Try it:
Determine the number of lines in these entries that hold the word "will". Give the number and nothing more.

Source information:

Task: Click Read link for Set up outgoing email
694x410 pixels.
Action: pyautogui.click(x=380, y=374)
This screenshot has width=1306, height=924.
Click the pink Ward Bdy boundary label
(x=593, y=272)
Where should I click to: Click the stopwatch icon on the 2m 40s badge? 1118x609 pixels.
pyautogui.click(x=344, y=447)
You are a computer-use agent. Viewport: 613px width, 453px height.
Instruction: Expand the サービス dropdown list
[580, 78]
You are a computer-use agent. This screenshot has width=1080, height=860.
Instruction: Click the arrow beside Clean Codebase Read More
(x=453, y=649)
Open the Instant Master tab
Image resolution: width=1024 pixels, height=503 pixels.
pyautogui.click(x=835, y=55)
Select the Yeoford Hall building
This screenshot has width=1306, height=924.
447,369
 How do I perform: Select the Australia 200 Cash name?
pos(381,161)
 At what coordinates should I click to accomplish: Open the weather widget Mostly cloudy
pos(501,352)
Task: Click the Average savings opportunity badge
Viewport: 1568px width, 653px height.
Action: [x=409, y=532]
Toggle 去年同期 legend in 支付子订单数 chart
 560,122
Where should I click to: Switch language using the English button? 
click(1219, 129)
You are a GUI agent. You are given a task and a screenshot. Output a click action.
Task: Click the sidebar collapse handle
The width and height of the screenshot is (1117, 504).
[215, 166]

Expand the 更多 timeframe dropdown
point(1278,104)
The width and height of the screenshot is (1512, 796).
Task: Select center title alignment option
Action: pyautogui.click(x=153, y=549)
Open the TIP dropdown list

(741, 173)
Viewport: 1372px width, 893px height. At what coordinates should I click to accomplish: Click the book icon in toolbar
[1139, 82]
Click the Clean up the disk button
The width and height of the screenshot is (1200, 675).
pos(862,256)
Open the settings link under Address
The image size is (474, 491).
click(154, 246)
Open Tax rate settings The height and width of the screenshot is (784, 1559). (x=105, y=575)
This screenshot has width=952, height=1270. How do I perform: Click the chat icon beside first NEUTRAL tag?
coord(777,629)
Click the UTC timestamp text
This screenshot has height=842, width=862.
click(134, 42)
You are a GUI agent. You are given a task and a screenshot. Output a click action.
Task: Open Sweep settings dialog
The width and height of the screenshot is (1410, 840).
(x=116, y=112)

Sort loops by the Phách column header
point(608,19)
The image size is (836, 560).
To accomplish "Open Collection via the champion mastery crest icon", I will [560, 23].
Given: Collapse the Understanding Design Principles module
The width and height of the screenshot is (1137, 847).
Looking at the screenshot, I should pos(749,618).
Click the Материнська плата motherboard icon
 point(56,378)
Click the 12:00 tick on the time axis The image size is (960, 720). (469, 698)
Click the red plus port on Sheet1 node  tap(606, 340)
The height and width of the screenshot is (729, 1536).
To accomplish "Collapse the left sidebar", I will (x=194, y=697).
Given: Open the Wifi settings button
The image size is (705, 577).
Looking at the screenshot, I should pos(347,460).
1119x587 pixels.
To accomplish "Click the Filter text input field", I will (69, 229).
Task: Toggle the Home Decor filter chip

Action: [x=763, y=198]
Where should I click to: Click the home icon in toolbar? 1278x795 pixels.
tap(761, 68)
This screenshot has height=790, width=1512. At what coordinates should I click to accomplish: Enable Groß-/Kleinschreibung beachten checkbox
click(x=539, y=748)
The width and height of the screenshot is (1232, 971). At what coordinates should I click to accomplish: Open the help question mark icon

Solution for this exercise:
3